Гугенот - Андрей Хуснутдинов
Шрифт:
Интервал:
Закладка:
В уборщицкой душевой он сорвал с себя всю одежду, вскочил в кабинку, пустил воду и лил ее на себя так ошалело и нежно, как если бы пытался остудить ожог.
Произошедшее было настолько ужасно, что ему казалось, будто он еще спит. За свою жизнь он испытал многое — знал, что такое нокаутирующий удар в лицо, в том числе кастетом, что такое приставленный к горлу нож, — но, оказывается, понятия не имел о том, что значит наложить в штаны. Не испугаться, не струсить, а наложить в штаны фактически, обосраться. Со склеиванием поверхностей в промежности и с запахом казарменного нужника в жару.
Из обгаженных брюк и пальто он взял с собой только бумажник. Обмотав чресла полотенцем и прячась от уборщицы, битый час потом рыскал по этажу в поисках одежды.
В столовой на овальном самшитовом столе был накрыт завтрак. Парящий металлический котелок с овсянкой, кубик масла во льду, фарфоровый термос кофе, апельсиновый сок в хрустальном кувшине, микроскопические пирожные в блюдцах — все это располагалось на просторном зеркальном подносе с золочеными захватами в виде гусиных голов. Серебряный прибор был укутан в шелковую салфетку, перехваченную шнурком.
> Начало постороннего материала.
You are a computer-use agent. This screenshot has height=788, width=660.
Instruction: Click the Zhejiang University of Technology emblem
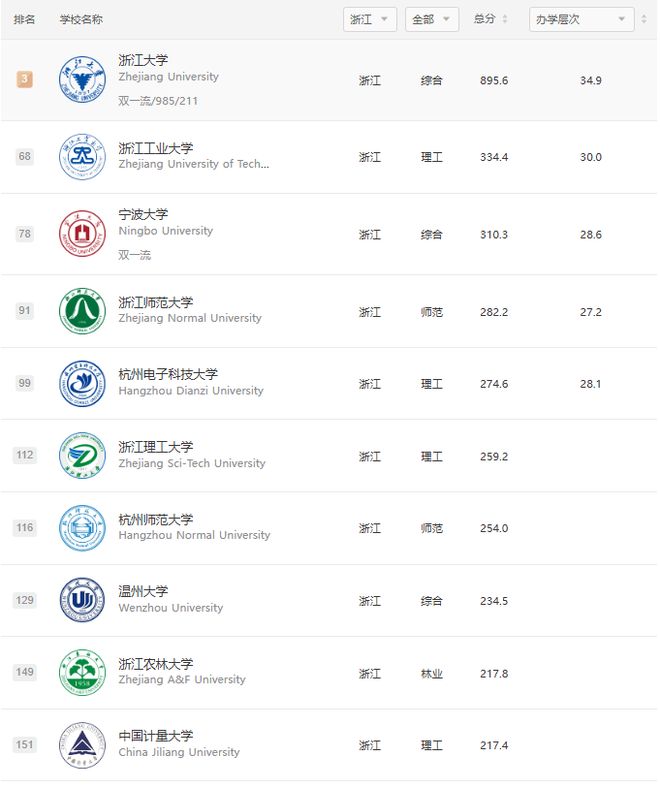82,157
В спальне с альковом обнаружилась громадная гардеробная. Ее двери маскировались фальшивым книжным стеллажом. По площади это помещение, наверное, не уступало театральному гардеробу и состояло из четырех рядов плечиков с одеждой, метров по пяти в длину каждый. Было тут и нижнее белье в специальной холодильной камере (?), и внушительная обувная полка, и даже гримировочный столик с феном. Подорогин взял тонкий бенетоновский пуловер, утепленную джинсовую пару и кожаную куртку на меху. Заглянув в нишу для головных уборов, он не поверил своим глазам: среди стопок вязаных шапок, кепи, шляп и ушанок всех мастей возлежала шапка Мономаха. Что это не экспонат Алмазного Фонда, даже не копия, а голограмма, он понял лишь тогда, когда случайно загородил головой лампу подсветки. Горящую, отороченную соболем филигрань подножия жемчужного креста он рассматривал, будто улику — призрачное сокровище отчего-то навеяло ему мысли о снимках разбившейся девицы в снегу.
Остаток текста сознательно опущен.